As a new type of carbon material reinforcement, graphene nanoplatelets (GNPs) have excellent mechanical, electrical, thermal and optical properties. Adding GNPs with a large specific surface area to the magnesium matrix can significantly improve the mechanical properties, the thermal and electrical properties of the magnesium matrix. However, so far, few reports focused on GNPs reinforced magnesium matrix composites, especially for lack of feasible fabrication technologies. Thus, in the present work, a new method for fabricating GNPs reinforced magnesium matrix composites is presented. First, the GNPs were dispersed by ultrasonic dispersion. Subsequently, the AZ91D magnesium alloy particles and the uniformly dispersed GNPs were mixed in a V-type powder mixer. Finally, GNPs reinforced magnesium matrix composites were prepared by semi-solid thixomolding.
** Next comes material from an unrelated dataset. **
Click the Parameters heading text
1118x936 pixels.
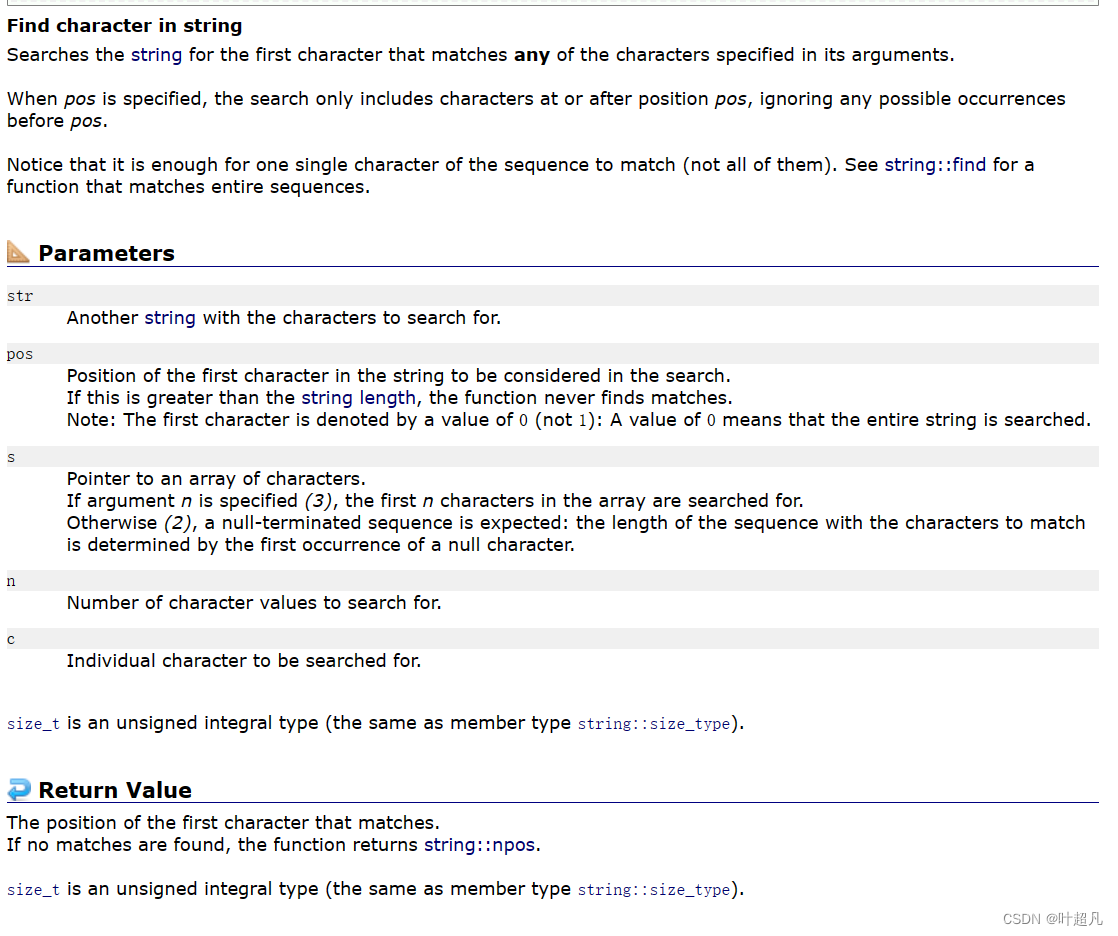coord(106,253)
The effects of GNPs contents (0.3%, 0.6%, 0.9%, mass fraction) on the microstructure and properties of magnesium matrix composites were studied. The results show that the GNPs were uniformly distributed in the matrix, which were well combined with the matrix, and the addition of GNPs could refine the grain size and reduce porosity. Compared with AZ91D magnesium alloy, the addition of GNPs improved the tensile strength and hardness of the material. When the content of GNPs was 0.6%, the mechanical properties of the composites were the best, and the hardness and tensile strength reach up to 92.3 HV and 245 MPa.

Key words: graphene nanoplatelet magnesium matrix composite thixomolding mechanical property

Received: 02 July 2018

ZTFLH:

TG292

Fund: National Natural Science Foundation of China(51774254);National Natural Science Foundation of China(51774253);National Natural Science Foundation of China(51701187);National Natural Science Foundation of China(U1610123);National Natural Science Foundation of China(51674226);National Natural Science Foundation of China(51574207);National Natural Science Foundation of China(51574206);Science and Technology Major Project of Shanxi Province(MC2016-06)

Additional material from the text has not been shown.